WORK INSTRUCTION: Starting at the line that contains "This screenshot has height=463, width=800." and stopping at the line that contains "Task: Click the vertical scrollbar thumb", restate each line of the records below exactly. Omit the pictures.

PROVIDED INFORMATION:
+---+

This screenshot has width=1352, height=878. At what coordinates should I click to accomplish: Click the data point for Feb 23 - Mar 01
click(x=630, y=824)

+---+

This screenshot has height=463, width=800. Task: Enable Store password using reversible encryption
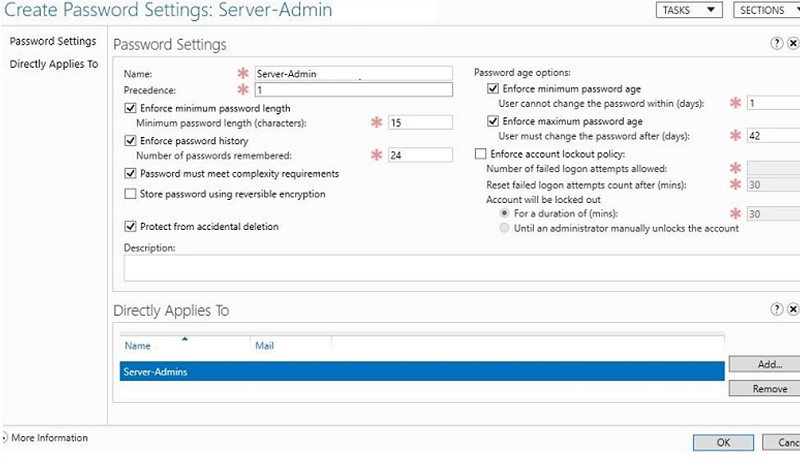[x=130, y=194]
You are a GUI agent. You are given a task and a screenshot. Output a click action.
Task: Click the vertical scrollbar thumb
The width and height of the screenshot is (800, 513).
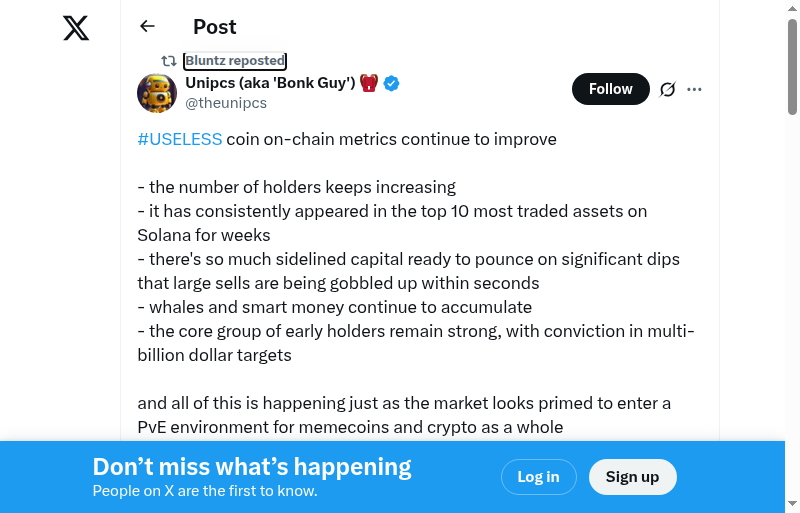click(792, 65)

+---+

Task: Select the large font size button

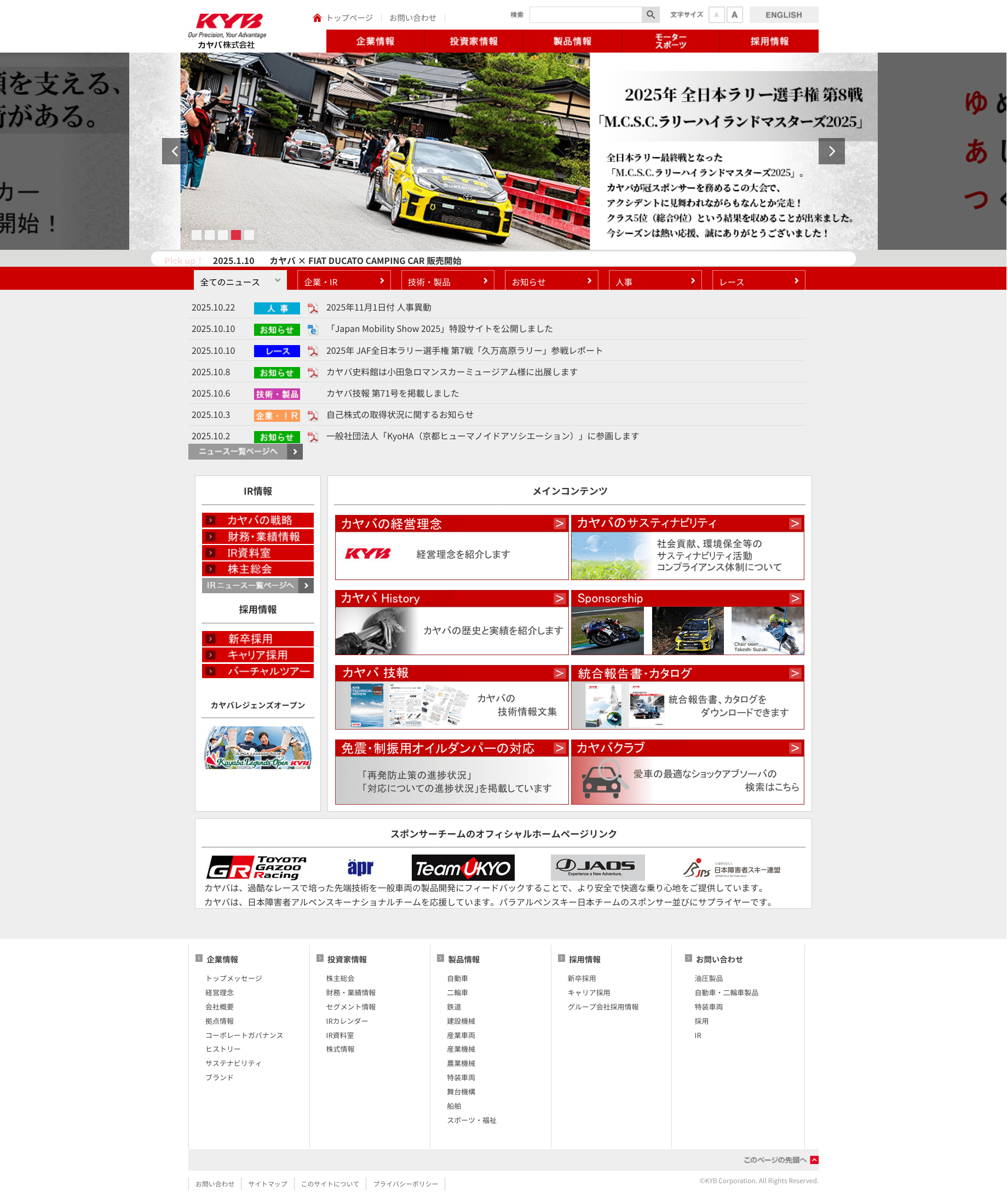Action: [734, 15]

+---+

RESPONSE:
This screenshot has height=463, width=800. Task: Enable Store password using reversible encryption
[x=130, y=194]
You are a GUI agent. You are given a task and a screenshot. Output a click action.
Task: Click the vertical scrollbar thumb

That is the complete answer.